If we can’t green our communities from outside-in, it’s time to green them from inside-out. J  With time, most of us will integrate some of the eco features available at The Prospects Community in our homes.  If we make this is our mission as a community and all get involved in whatever way possible, the future of sustainability may be here sooner than we can imagine.

For now, simply start being aware of the simple fact – sustainability of the community is going to be a major factor when choosing a place to live in the future. This “green” factor is going to affect home prices, apartment rents and overall desirability of the neighborhood.

Key elements to consider besides the obvious ones like affordability, street noise, nearby prisons and so on:

  1. How long will you need to commute to work?  Commute for most people is time spent away from the family.  Burning fossil fuels to drive around is not so fun either.
  2. Are the streets walkable and can you ride a bike to your friend’s house a few blocks down?  Can your kids safely ride a bike to school or a nearby park?  San Jose is actively engaged in providing more bike trails so the sooner the better!
  3. What pollutants contribute to the air quality of your neighborhood?  Is there a factory near by?  Are prevailing winds carrying toxic particles your way?  What are the common allergies from local vegetation?
  4. How far is a local farmers market?  Eating locally grown foods is a great contribution to the environment and local economy.  If your Safeway is five times closer than your farmers market, always reaching for that local produce maybe a great source of internal agony.
  5. What public transportation is available?  If your vehicle broke down or you forgot to charge your electric car would you be able to take a bus or train to your job site?  Wouldn’t it be nice to just hop on the bus with a whole grain bagel in your teeth and newspaper in the hands?

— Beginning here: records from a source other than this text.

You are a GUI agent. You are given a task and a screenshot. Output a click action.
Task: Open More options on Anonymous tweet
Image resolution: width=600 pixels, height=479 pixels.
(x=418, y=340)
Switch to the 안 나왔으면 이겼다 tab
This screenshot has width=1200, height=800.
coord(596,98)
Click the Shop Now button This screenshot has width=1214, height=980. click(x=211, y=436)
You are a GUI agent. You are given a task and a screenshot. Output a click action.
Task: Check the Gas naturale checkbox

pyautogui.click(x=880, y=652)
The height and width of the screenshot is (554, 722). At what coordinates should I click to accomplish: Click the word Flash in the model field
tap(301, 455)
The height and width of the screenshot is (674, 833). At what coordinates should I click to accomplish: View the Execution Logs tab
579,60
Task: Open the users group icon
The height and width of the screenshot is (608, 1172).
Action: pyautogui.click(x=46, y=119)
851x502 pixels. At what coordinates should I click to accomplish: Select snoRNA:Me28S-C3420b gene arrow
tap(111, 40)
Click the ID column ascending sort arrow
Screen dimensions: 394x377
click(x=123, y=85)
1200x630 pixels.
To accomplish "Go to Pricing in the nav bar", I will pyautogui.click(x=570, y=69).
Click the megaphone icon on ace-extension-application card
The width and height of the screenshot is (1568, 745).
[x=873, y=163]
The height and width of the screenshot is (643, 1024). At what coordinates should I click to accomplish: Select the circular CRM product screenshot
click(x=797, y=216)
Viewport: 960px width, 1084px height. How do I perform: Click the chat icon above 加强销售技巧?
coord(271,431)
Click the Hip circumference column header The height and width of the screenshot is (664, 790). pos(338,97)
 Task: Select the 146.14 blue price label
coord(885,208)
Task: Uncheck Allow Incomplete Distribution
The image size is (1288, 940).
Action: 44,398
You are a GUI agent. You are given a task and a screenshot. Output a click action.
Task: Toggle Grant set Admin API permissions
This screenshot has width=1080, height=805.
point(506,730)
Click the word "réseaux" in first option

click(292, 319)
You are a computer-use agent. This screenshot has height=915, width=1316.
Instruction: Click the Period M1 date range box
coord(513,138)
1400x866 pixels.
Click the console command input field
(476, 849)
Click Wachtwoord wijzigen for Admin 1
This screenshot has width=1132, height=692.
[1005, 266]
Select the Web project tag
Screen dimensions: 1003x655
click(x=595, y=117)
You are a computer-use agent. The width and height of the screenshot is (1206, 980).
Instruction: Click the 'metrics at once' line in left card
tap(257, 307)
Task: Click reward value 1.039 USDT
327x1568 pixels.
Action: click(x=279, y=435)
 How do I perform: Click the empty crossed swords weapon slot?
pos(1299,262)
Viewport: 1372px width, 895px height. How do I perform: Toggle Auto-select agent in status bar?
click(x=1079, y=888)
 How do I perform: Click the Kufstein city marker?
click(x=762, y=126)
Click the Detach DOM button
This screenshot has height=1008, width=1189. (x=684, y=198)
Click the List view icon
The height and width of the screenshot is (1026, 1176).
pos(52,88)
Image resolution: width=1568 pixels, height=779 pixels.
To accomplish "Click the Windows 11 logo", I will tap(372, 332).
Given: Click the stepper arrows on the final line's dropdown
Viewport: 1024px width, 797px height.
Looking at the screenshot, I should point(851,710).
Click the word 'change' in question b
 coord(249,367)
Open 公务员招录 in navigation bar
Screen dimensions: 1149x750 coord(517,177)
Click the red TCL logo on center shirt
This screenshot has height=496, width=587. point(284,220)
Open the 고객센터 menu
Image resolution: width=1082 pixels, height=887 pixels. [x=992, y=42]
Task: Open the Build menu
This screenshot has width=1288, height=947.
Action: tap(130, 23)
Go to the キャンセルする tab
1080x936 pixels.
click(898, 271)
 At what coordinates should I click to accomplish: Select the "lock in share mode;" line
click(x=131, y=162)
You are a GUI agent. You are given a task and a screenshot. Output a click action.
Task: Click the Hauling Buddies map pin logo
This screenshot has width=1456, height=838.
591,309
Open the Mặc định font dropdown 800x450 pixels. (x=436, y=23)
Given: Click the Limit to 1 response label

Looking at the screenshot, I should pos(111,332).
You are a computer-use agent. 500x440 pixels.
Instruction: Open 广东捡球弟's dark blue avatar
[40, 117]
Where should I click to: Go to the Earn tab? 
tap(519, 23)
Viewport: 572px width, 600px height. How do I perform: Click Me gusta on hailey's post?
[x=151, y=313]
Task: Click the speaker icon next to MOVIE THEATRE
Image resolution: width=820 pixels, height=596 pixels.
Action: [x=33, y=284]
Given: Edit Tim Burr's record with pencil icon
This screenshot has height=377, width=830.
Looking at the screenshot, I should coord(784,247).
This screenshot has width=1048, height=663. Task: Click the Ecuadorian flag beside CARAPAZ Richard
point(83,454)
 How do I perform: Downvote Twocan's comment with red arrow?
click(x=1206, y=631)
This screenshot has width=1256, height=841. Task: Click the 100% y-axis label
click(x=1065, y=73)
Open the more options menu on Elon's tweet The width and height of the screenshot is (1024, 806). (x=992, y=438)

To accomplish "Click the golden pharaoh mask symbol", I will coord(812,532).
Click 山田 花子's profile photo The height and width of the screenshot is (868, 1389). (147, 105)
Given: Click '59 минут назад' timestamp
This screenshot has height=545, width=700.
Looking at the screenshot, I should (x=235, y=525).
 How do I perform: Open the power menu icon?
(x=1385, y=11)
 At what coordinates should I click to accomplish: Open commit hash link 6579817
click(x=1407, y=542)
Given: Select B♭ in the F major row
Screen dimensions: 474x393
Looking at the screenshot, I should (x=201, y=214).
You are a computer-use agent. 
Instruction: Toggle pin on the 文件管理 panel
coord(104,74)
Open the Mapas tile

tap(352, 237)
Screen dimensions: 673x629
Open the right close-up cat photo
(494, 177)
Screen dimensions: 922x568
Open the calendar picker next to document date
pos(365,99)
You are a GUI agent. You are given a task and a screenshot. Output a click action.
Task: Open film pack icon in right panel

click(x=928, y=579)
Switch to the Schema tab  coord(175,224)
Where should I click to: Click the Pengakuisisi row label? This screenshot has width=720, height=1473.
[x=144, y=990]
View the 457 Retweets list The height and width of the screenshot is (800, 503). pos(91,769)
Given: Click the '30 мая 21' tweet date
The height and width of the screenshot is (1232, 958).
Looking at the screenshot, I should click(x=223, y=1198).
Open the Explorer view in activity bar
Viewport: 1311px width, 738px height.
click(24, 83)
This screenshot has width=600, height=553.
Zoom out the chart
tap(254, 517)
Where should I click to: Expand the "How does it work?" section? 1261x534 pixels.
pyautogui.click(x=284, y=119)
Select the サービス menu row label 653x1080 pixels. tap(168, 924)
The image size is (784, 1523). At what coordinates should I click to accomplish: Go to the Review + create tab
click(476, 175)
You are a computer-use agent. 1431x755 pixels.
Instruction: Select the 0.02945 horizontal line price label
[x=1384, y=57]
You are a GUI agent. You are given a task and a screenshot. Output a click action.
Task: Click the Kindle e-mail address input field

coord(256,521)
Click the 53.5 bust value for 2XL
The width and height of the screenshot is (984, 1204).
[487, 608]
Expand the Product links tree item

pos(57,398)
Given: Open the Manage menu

If you want to have some fun, then check out a walkability score of your neighborhood.  The walkability score is ranging from 1-100.  The higher the score the better the walkability of your location.  For example my score is 34 which sadly, is totally car dependable.  Try yours and see what you get: www.walkscore.com

Next time you find yourself looking for a new home, make sure you consider the green aspects of the community.  Not only this will affect your quality of life, it will affect your impact on the environment.  And if you’ve settled in your home already for many years to come, then do all you can to embrace sustainability from inside-out.  Every bit counts. Every step matters.

{ 3 comments… add one }
  • Wendy Hughes-Jelen January 15, 2010, 9:39 pm

    In Seattle we have several Built Green Certified communities and lots of homes independent of a community. I intentionally moved to a Built Green community because of the many benefits of healthy housing and a walkable neighborhood! wwwTheHighPoint.com

  • Tadas January 15, 2010, 9:43 pm

    Yes Wendy, you truly live in the green home heaven 🙂 It’s picking up here in Bay area also but slow… some day you’ll have to come visit and check it out yourself.

  • Cameron Benz July 30, 2010, 6:01 am

    It still amazes me when people dismiss green living. As though it’s a myth. They continue to go on living by eating small prepackaged manufactured foods that they heat up in the microwave. It’s sad. That said, I still don’t understand how people can drive a Toyota Prius when it’s been proven to be LESS environmentally friendly than a Jeep Wrangler. Afterall, fuel consumption and emissions are only part of the green equation.